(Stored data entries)
▼
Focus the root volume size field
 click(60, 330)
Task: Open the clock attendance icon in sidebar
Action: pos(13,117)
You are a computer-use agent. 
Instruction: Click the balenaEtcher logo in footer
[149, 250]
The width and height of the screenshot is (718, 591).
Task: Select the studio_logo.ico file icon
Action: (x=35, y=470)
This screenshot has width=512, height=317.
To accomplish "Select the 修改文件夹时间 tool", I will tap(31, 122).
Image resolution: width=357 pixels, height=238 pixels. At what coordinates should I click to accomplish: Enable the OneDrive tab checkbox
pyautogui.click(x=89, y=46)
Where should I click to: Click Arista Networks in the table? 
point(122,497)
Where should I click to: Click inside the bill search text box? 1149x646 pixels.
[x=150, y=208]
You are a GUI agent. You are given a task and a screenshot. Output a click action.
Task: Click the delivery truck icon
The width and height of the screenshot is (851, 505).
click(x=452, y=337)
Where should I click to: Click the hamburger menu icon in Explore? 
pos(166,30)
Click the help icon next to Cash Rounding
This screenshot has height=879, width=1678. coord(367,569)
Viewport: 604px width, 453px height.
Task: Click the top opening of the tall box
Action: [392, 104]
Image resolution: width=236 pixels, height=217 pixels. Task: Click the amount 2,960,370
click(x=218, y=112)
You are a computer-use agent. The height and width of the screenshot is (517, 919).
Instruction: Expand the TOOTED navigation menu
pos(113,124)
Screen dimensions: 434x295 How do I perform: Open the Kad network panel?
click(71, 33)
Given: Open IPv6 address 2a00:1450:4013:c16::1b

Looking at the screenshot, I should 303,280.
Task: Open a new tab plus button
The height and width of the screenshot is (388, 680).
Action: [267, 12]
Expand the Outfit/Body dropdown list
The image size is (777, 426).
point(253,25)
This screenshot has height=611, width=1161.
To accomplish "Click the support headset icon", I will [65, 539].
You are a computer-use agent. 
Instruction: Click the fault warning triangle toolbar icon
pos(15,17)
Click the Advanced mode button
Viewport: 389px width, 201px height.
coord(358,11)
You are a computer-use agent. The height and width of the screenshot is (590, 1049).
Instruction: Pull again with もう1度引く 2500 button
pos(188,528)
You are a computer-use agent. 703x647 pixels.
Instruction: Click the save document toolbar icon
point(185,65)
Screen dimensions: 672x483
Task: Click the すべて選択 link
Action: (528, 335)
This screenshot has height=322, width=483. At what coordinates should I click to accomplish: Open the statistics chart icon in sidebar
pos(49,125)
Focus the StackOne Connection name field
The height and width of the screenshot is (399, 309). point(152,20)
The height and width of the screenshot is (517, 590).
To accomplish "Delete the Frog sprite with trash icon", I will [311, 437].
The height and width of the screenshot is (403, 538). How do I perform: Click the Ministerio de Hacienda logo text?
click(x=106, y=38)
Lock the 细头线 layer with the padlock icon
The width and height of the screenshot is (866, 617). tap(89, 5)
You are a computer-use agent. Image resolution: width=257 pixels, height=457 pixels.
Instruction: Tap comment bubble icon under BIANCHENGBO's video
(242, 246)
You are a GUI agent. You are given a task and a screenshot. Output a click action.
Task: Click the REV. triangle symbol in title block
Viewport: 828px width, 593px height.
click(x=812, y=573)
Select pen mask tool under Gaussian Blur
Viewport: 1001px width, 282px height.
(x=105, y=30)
▲
How to complete this task:
Please copy out each line of the data in which the word "will" occurs.

Answer below:
To accomplish "Select the 修改文件夹时间 tool", I will tap(31, 122).
To accomplish "Click the support headset icon", I will [65, 539].
To accomplish "Delete the Frog sprite with trash icon", I will [311, 437].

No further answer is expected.